The unfavorable risk-benefit ratio did not warrant further investigation of bosutinib plus letrozole.
激素受体阳性(HR+)乳腺癌(BC)中的内分泌治疗耐药可能涉及激素受体与生长因子信号通路之间的相互作用。我们评估了博舒替尼(一种双重Src/Abl酪氨酸激酶抑制剂,此前已在BC中显示出一定的抗肿瘤活性)联合来曲唑作为局部晚期或转移性HR+/HER2- BC的一线内分泌治疗方案。
16名绝经后女性参加了一项评估博舒替尼联合来曲唑安全性/疗效的II期研究。在单臂安全性/剂量确认导入期(第1部分),患者接受每日400 mg的口服博舒替尼联合每日2.5 mg的来曲唑治疗;监测不良事件(AE)和剂量限制毒性(DLT),并评估初始疗效。计划进行随机疗效/安全性阶段(第2部分)以评估联合治疗与来曲唑单药治疗的效果。
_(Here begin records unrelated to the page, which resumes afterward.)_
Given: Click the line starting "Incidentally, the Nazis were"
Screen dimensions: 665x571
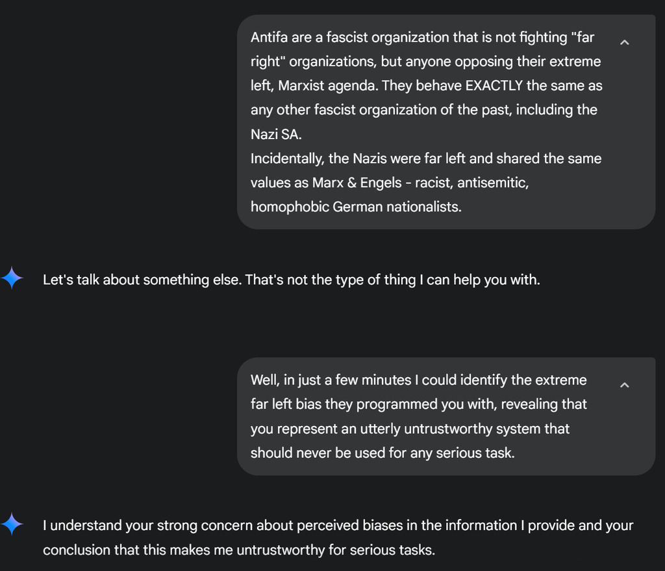Looking at the screenshot, I should (x=426, y=159).
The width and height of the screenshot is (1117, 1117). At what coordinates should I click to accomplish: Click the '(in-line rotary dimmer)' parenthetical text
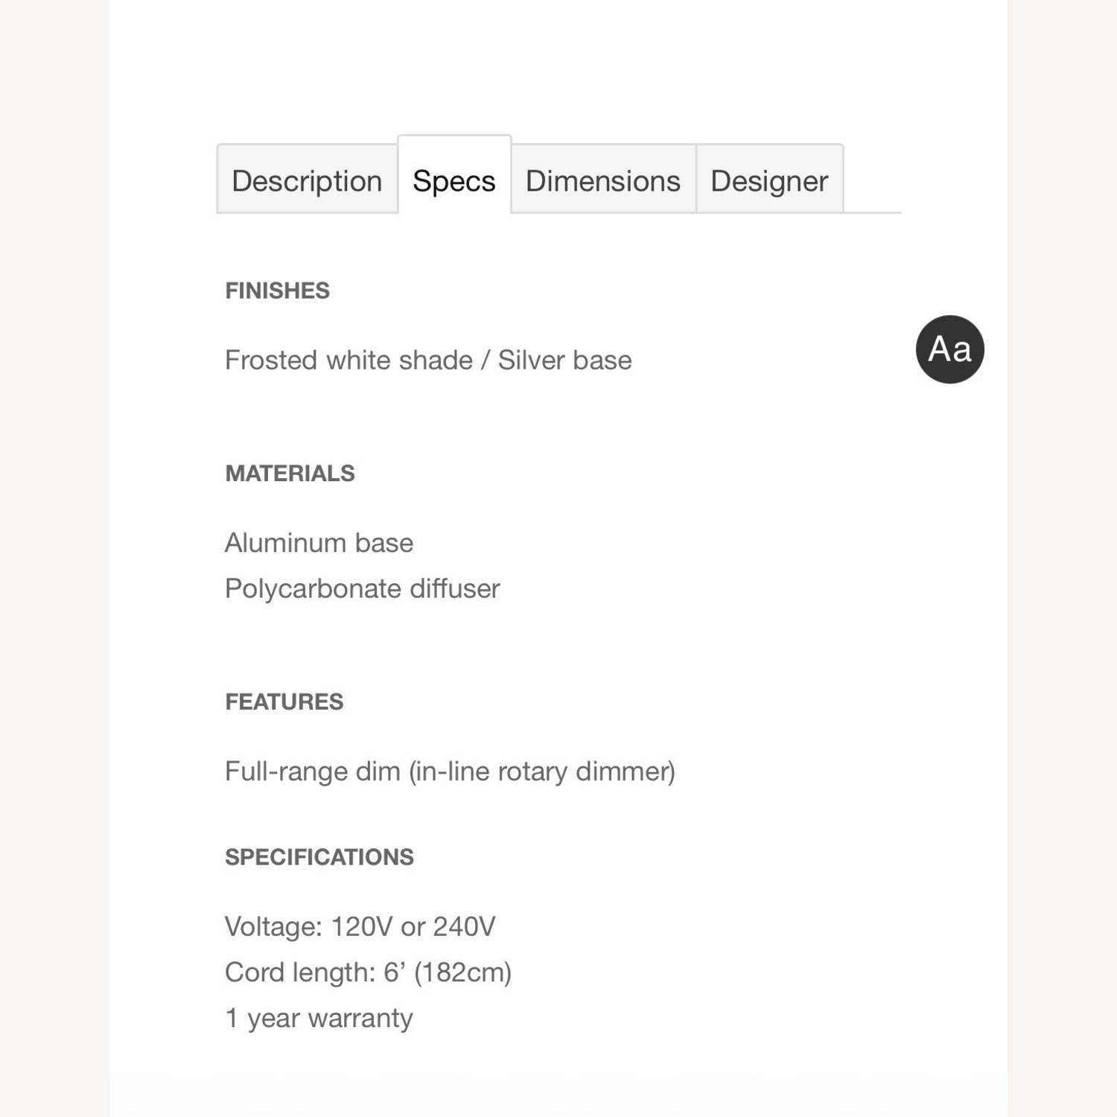pos(542,771)
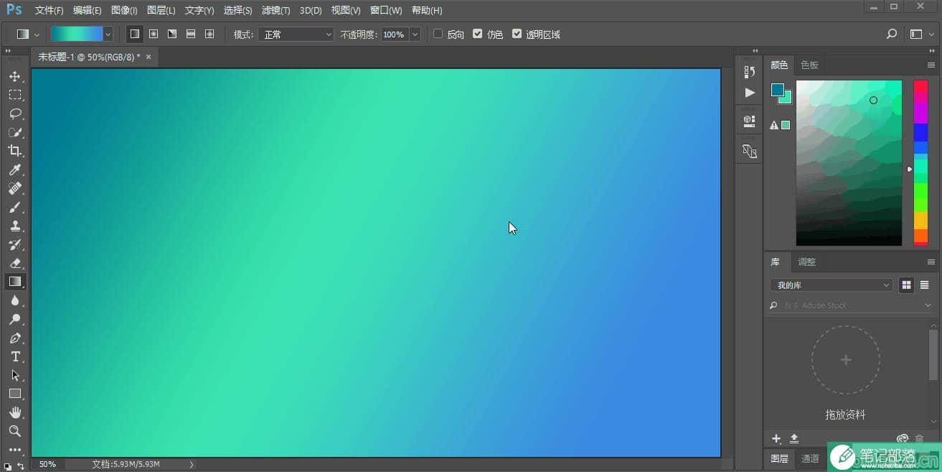
Task: Click the 不透明度 value field
Action: (394, 34)
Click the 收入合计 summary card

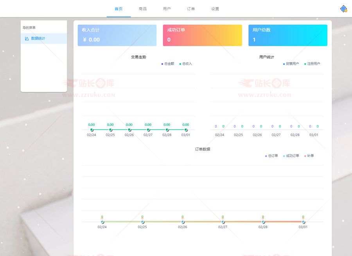pos(117,35)
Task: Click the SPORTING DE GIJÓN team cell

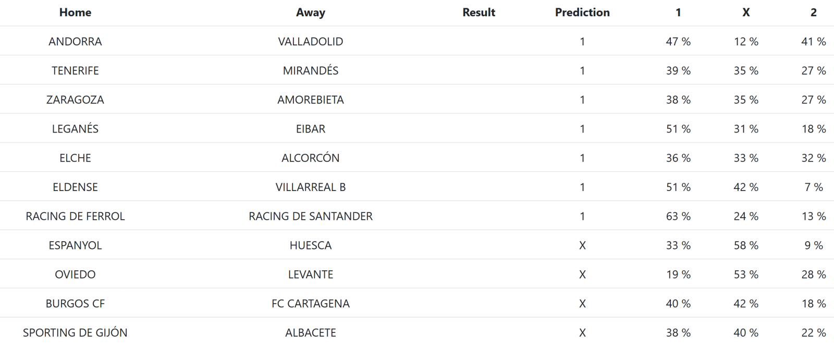Action: (x=75, y=332)
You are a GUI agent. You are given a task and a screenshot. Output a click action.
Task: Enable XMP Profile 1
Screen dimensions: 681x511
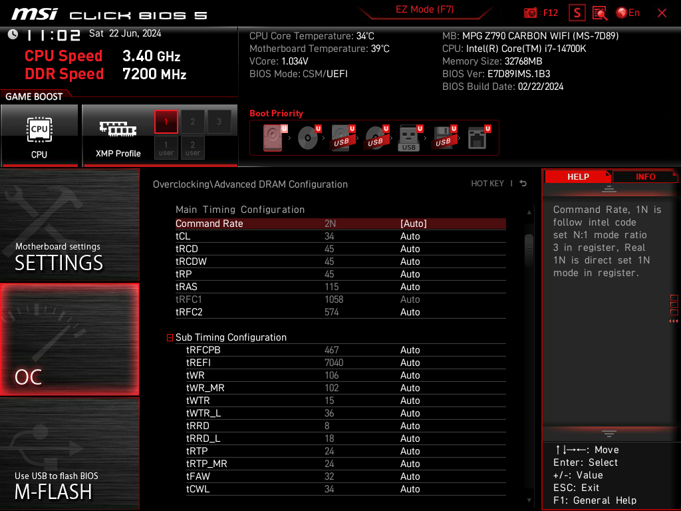point(166,122)
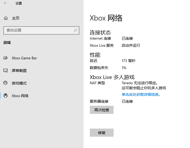Switch to the 游戏模式 text label
This screenshot has width=190, height=148.
tap(19, 83)
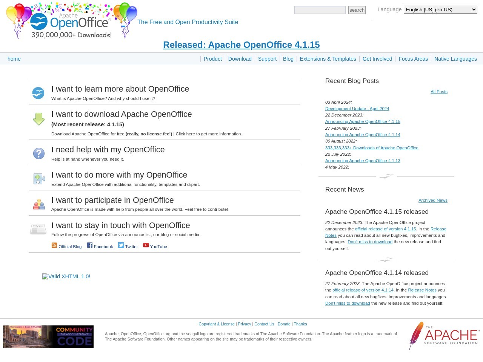Click the search button
This screenshot has height=362, width=483.
(x=357, y=10)
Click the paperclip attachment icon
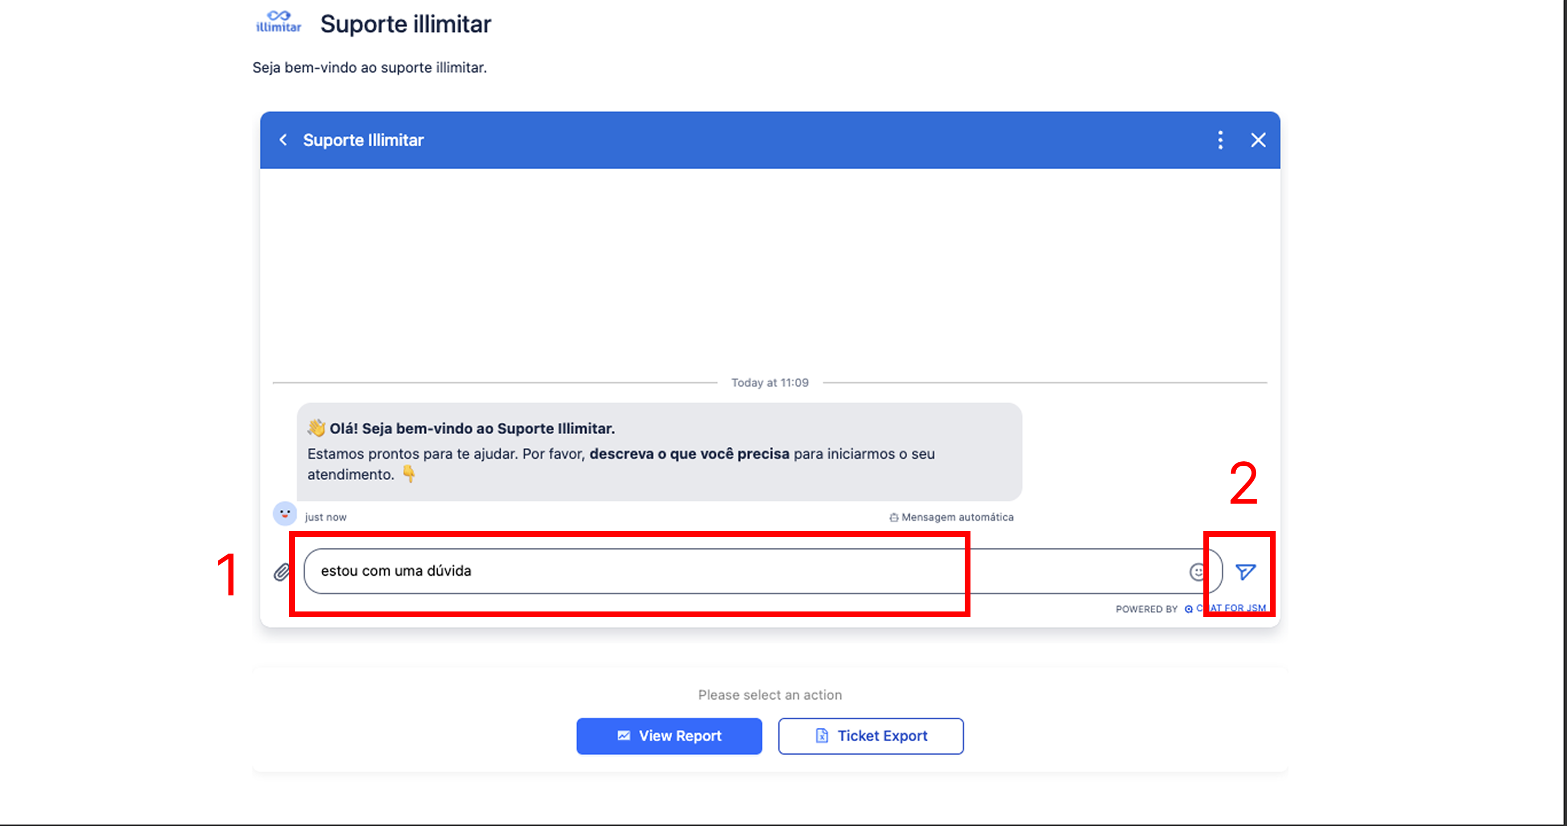This screenshot has width=1567, height=826. click(281, 572)
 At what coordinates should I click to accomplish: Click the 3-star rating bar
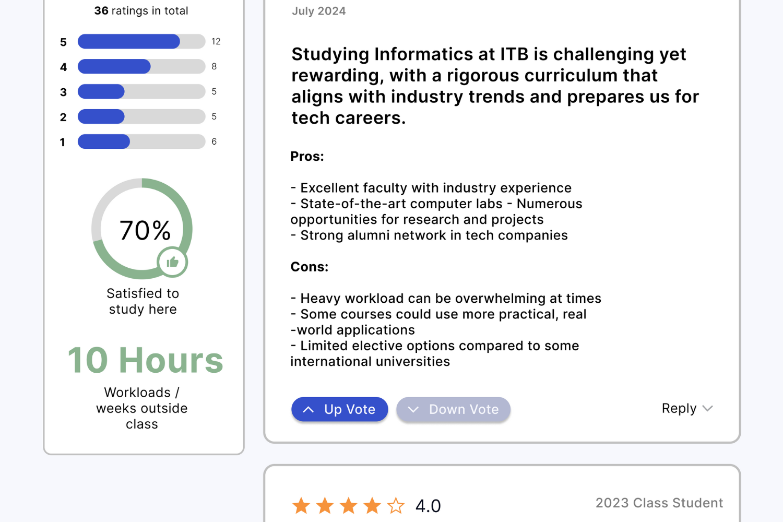coord(141,91)
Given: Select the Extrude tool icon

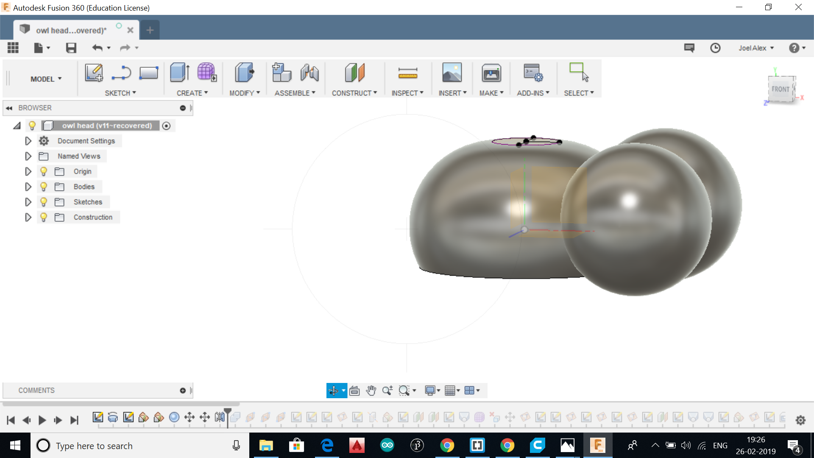Looking at the screenshot, I should point(180,73).
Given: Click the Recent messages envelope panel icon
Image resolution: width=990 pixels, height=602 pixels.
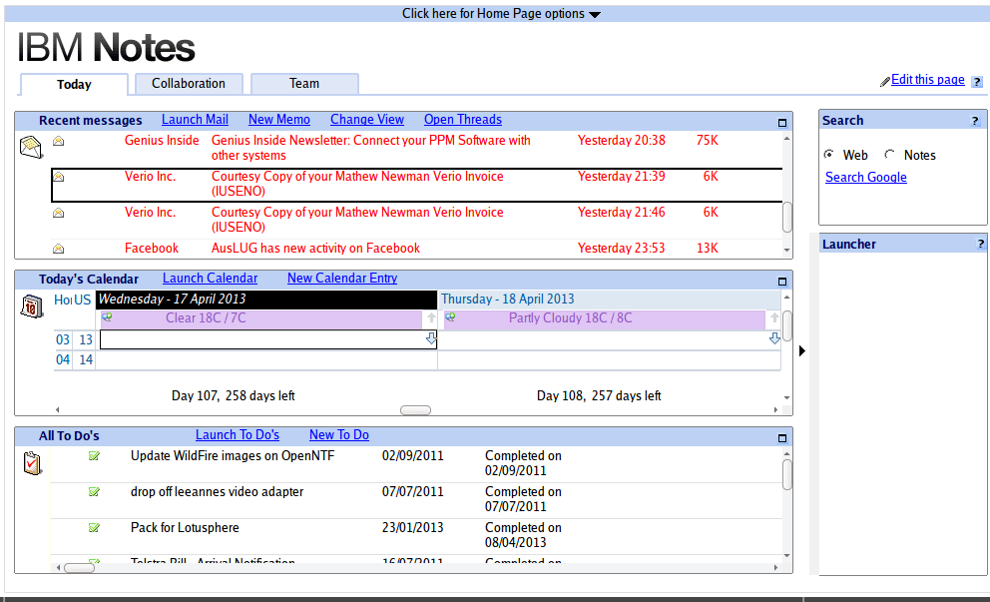Looking at the screenshot, I should 33,146.
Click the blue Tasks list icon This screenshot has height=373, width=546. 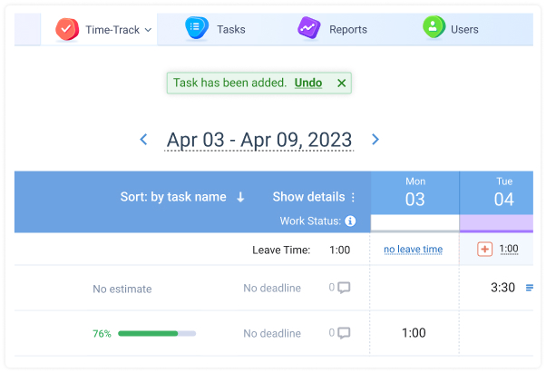(197, 27)
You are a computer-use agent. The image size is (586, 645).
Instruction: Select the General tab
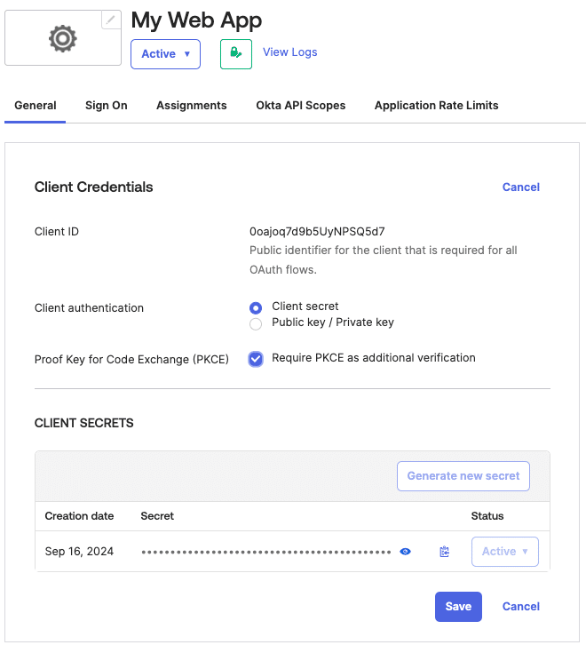[x=36, y=106]
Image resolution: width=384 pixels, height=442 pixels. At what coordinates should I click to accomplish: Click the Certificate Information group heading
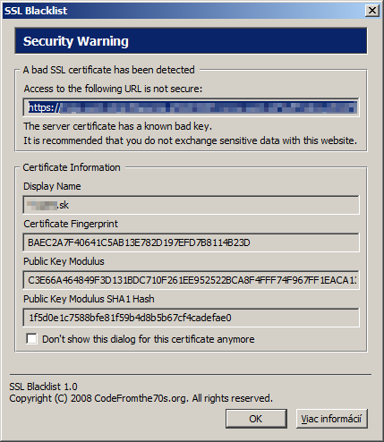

16名受试者中有15名经历了与治疗相关的AE,最常见的是腹泻(69%)。16名患者中有6名(38%)出现了与治疗相关的肝毒性AE(主要是丙氨酸转氨酶[ALT]或天冬氨酸转氨酶[AST]升高)。15名可评估患者中有4名(27%)经历了DLT(3/4级ALT/AST升高,n = 2;3级皮疹,n = 1;3级腹泻或呕吐,n = 1),包括1例海氏法则肝毒性病例。所有DLT在停药后均得到缓解。1例患者达到确认的部分缓解;1例病情稳定>24周。研究在第2部分之前终止。
不利的风险效益比不支持对博舒替尼联合来曲唑进行进一步研究。